More parents taking private health insurance for children
Increasing numbers of parents are taking out private health insurance policies for their children. According to the Finnish Innovation Fund SITRA, 60 per cent of Finns under the age of 20 have a private insurance of some kind.
Insurance companies say that the number of insurance policies for adults is also growing. The If... insurance company says that private health insurance has grown by an average of seven per cent a year.
Two large insurance companies have a total of a quarter of a million health insurance customers. Pohjola has 124,000 and If... has 123,000.
Pohjola Insurance reports that more than 68,000 of its policies are for children and nearly 56,000 are for adults.
Yrjö Mattila, head of development at the Social Insurance Institution KELA, says that public health care is declining in its purest form.
Last year KELA paid compensation for more than 95,000 visits to private doctors by children under the age of 4. The number of visits for children under 14 was 220,000.
Mattila says that many people resort to private medical services because of a common perception that public clinics offer slow and inferior service. However, he notes that there has been little research into differences in quality between public and private health care services.

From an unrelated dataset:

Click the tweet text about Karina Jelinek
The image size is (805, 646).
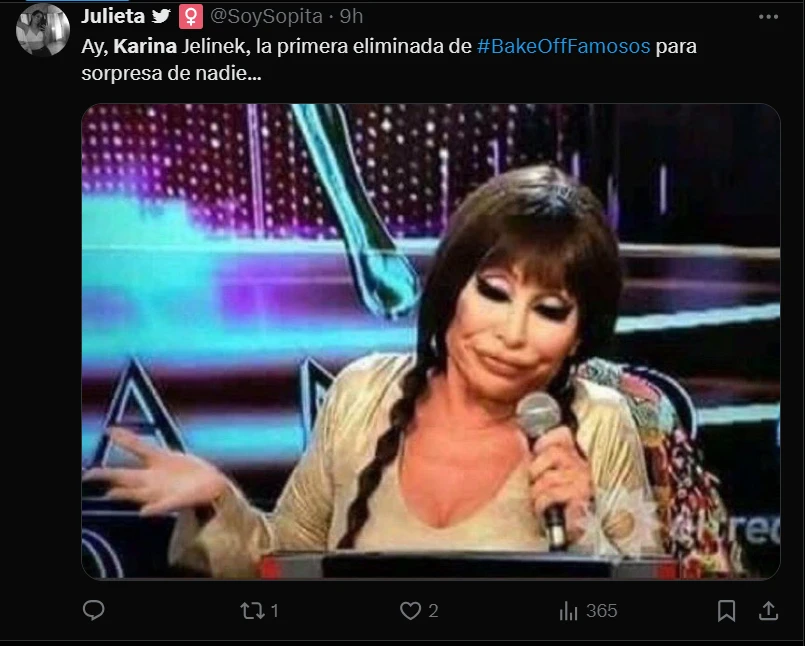[389, 60]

Mattila says that health care is paid for three times over: a public health insurance premium is deducted from wage earners’ pay, public health care is paid out of taxpayers’ money, and many pay for private health services to treat their ailments.
He points out that private health insurance policies are relatively inexpensive in Finland.
“However, if more people take out private health insurance, prices could increase.”
Price comparisons are difficult to make. Annual premiums are usually a few hundred euros.
Mattila sees Sweden’s treatment guarantee system to be better than the one in Finland.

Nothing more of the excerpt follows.